Ibstock, outlook remains confident despite first half decline

Despite the 14% decline in revenues, the first-half results were still slightly better than expected. The performance demonstrates the UK brick producer’s resilience in a subdued market environment, with lower customer demand across both new build and RMI segments.

As expected, the fall in demand across the UK housing industry impacted Ibstock’s results in the first half of 2023 following an exceptionally strong performance in 2022, when the company posted sales revenue of £513 million (+26%) and EBITDA of £140 million (+36%).

But despite the 14% decline in revenues to £223 million (compared to £259 million in the first half of 2022) and 11% contraction in EBITDA to £63 million, the first-half results were still slightly better than expected. CEO Joe Hudson commented:

Joe Hudson

“Our first half performance demonstrates our resilience in a subdued market environment, with lower customer demand across both new build and RMI segments.

Our focus on customer service and commercial execution, coupled with disciplined management of capacity and costs, has enabled us to deliver a result marginally ahead of our expectations, despite more challenging trading conditions.”

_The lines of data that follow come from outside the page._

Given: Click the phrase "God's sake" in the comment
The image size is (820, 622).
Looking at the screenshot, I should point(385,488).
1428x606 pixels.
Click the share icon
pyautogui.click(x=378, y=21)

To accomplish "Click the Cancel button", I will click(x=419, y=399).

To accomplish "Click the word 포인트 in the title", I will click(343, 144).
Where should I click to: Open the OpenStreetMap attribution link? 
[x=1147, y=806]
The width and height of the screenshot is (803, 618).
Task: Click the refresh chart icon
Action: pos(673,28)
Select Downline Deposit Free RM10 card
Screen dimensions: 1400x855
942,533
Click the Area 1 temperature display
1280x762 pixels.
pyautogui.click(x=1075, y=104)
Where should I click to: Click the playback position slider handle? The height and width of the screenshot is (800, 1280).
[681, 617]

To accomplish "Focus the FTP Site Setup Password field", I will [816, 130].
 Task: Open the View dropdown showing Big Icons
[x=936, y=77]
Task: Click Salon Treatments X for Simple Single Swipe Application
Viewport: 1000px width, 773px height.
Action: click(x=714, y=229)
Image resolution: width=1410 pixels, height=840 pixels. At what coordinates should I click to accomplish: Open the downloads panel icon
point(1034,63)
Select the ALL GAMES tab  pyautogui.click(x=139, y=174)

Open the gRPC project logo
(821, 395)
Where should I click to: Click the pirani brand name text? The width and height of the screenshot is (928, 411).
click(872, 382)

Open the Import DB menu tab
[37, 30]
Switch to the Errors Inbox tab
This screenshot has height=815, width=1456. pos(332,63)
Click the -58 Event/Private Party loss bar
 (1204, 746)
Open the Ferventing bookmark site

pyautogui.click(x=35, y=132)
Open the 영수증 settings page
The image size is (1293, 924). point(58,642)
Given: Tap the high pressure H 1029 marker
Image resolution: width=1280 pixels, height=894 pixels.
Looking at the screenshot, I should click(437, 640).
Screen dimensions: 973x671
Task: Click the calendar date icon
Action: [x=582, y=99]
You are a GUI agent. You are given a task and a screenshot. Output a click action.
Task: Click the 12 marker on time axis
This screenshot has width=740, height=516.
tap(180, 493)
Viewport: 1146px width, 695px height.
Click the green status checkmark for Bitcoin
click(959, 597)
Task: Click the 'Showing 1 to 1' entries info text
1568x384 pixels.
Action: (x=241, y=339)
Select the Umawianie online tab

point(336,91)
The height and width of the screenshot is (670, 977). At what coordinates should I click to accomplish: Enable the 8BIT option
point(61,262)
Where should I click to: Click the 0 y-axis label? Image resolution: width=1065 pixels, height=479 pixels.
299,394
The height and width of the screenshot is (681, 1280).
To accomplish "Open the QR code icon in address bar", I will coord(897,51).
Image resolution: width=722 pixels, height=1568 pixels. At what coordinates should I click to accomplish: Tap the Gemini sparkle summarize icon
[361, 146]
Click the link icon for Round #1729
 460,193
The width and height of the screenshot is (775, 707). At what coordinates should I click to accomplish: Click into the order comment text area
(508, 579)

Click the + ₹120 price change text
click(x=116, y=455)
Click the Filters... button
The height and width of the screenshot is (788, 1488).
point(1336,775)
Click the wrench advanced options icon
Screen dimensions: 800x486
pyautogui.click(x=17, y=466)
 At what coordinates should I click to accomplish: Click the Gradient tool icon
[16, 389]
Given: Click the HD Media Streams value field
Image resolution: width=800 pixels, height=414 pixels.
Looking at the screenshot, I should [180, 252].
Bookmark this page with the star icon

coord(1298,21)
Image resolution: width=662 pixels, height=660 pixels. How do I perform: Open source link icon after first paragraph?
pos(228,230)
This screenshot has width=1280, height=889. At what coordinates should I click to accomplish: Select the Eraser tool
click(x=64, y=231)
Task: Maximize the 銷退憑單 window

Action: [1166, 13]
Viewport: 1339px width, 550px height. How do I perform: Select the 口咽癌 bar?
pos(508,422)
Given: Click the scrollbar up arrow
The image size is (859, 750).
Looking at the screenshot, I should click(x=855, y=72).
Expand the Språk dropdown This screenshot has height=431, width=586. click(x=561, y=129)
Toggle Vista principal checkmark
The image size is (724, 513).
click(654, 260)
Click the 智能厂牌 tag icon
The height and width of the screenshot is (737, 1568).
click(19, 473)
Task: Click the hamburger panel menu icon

Out of the total revenue of £223 million, £162 million was generated by the Ibstock Clay division (-13%) and £61 million by the Concrete division (-17%).

Despite the subdued market backdrop, Ibstock decided to keep its selling prices firm and increase finished goods inventories to absorb fixed costs. At the same time, it took the decision to close the Ravenhead brick factory, which was considered to have higher costs than the Group’s other 36 facilities. The closure will reduce the Group’s current clay brick network capacity by around 40 million bricks.